Exercise objective:
Make a verbatim copy of all the records. Skip every image.

(Stored items)
☆ ☆ ☆ ☆
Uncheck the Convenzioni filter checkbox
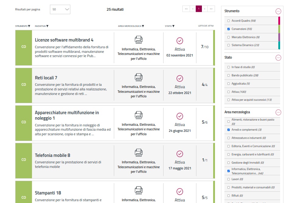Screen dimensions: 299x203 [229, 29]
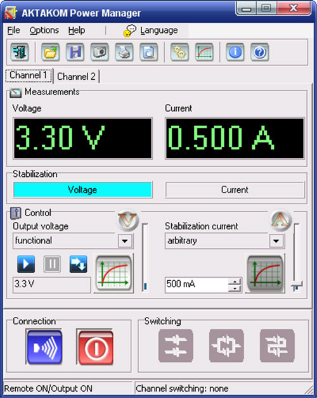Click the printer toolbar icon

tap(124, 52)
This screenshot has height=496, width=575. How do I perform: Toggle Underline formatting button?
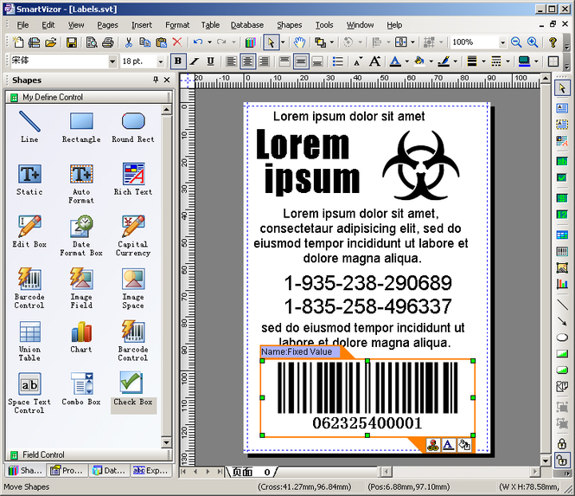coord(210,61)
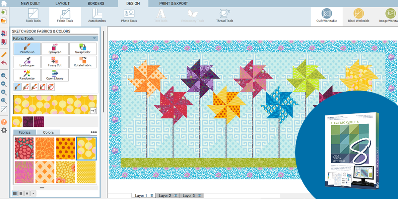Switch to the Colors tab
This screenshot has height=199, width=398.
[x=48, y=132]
☆ ☆ ☆ ☆
Finished exercise:
Uncheck the Convenzioni filter checkbox
Screen dimensions: 299x203 [229, 29]
Click the printer toolbar icon

tap(124, 52)
This screenshot has height=496, width=575. How do I perform: Toggle Underline formatting button?
coord(210,61)
Switch to the Colors tab
This screenshot has height=199, width=398.
[x=48, y=132]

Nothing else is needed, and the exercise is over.